BACKGROUND OF THE INVENTION
Optical imaging systems using conventional spherical lenses generally require a large number of surfaces, and hence a large number of elements, in order to correct for optical aberrations present in the system, and thereby to improve the image quality. In principle, if the number of elements is unlimited, the optical system designer can propose spherical lens assemblies which can, in almost every case, simultaneously correct for all of the common optical aberrations in a lens system of any desired f-number. However, the number of surfaces required to do this may be so high that the resulting lens assembly is excessively large in size and weight, and expensive to produce. Furthermore, because of the residual reflections from each surface, and the bulk absorption in each lens, the transmission of the complete lens assembly may be unduly reduced.
The use of aspheric surfaces, with or without the incorporation of diffractive elements, allows the design and construction of lens assemblies with the same or even better optical performance than an equivalent all-spherical system, but in most cases, with a significant reduction in the number of elements required, and therefore a significant improvement in the overall lens assembly size, weight, cost and optical transmission. In many cases, each aspherical surface in an optical system can be used to replace at least two spherical surfaces. This advantage becomes particularly important in the construction of lens systems for use in thermal imaging systems, such as those which operate in the 8 to 12 micron or the 3 to 5 micron wavelength regions. In order to increase the sensitivity of such systems, the lenses used often have large apertures of the order of several inches. Furthermore, of the materials available for use in these spectral regions, such as germanium, CVD-grown zinc selenide or zinc sulphide, silicon, gallium arsenide, calcium fluoride, and others, some are very expensive, and savings engendered by a reduction in the number of elements, both in material costs and in production and coating costs, are therefore a very significant factor in reducing total system cost. These savings usually outweigh the additional cost of production of the aspheric surfaces.

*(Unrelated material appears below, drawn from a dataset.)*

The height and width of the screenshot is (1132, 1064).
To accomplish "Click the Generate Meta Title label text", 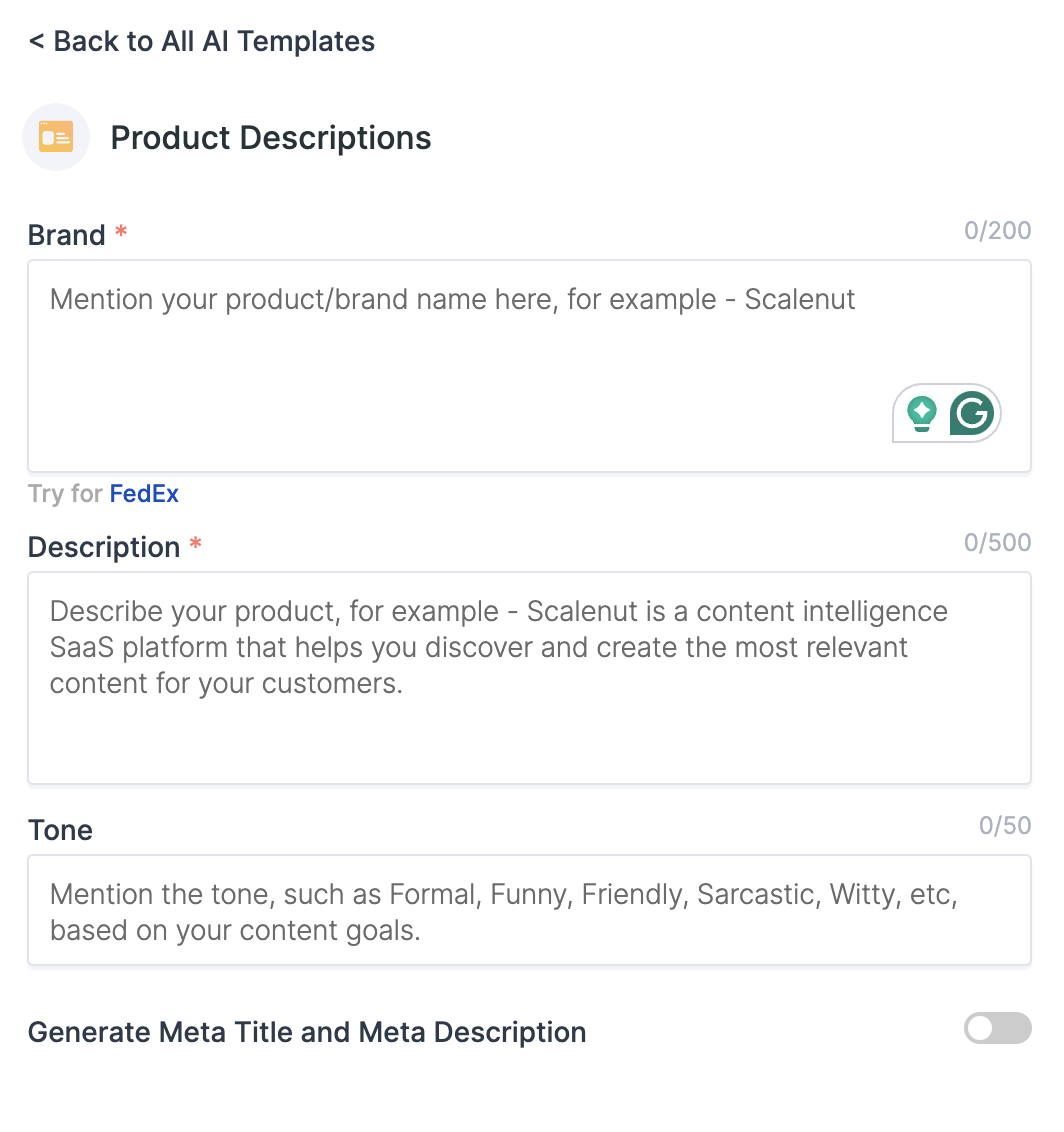I will click(x=307, y=1032).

There are three main methods of producing aspheric surfaces on optical lenses. For the production of low precision aspheric optical elements for use in the visible or near infra-red, aspheric elements are made by casting or molding materials such as glass or optical grade polymers. Because the molds are so expensive to manufacture, such lenses have been used in mass produced optical equipment such as still and video cameras, and in optical disc readers, such as video disc players and.optical memory discs. Such lenses generally contain aspheric elements with one side aspheric and the other side plane or spherical.
A number of patents have recently been granted for inventions which use mass produced lenses with both surfaces of aspherical form. In what is possibly the earliest such patent, U.S. Pat. No. 4,449,792 to N. Arai, S. Ishiyama and T. Kojima, a large aperture single lens is described having both surfaces aspheric. The lens is designed for use as the pickup lens in a video disk reader, and is made of plastic to make it lightweight. A similar lens has been described by M. Koboyashi, K. Kushida and N. Arai, in U.S. Pat. No. 5,475,537. An optical system with improved performance is described, for use in recording and reading information at visible or near infra-red wavelengths on an optical information medium. The system uses a double-sided aspheric objective lens for the imaging function. This lens is described as being made of glass or of “resin”, the resin presumably being a transparent optical grade plastic material. In U.S. Pat. No. 5,583,698 to K. Yamada et al, is described a double asphenric lens for use in a video camera zoom lens. In U.S. Pat. No. 5,642,229 is described a double-aspheric lens for use in a projection lens unit, while in U.S. Pat. No. 5,726,799, a double aspheric lens is described for use in the viewfinder of a compact camera.
All of the above patents describe double aspheric lenses made of glass or plastic materials, and for use in the visible or near infra-red. These are suitable materials from which lenses can be manufactured at low cost, by casting or by molding. Though it is possible to manufacture a mold which will produce high precision cast or molded double aspheric lenses, the system requirements of such lenses are not usually high enough to warrant the cost of such precision. Molding or casting are therefore used, in general, to provide elements with sufficient precision for the requirements of such comparatively low cost, mass produced systems.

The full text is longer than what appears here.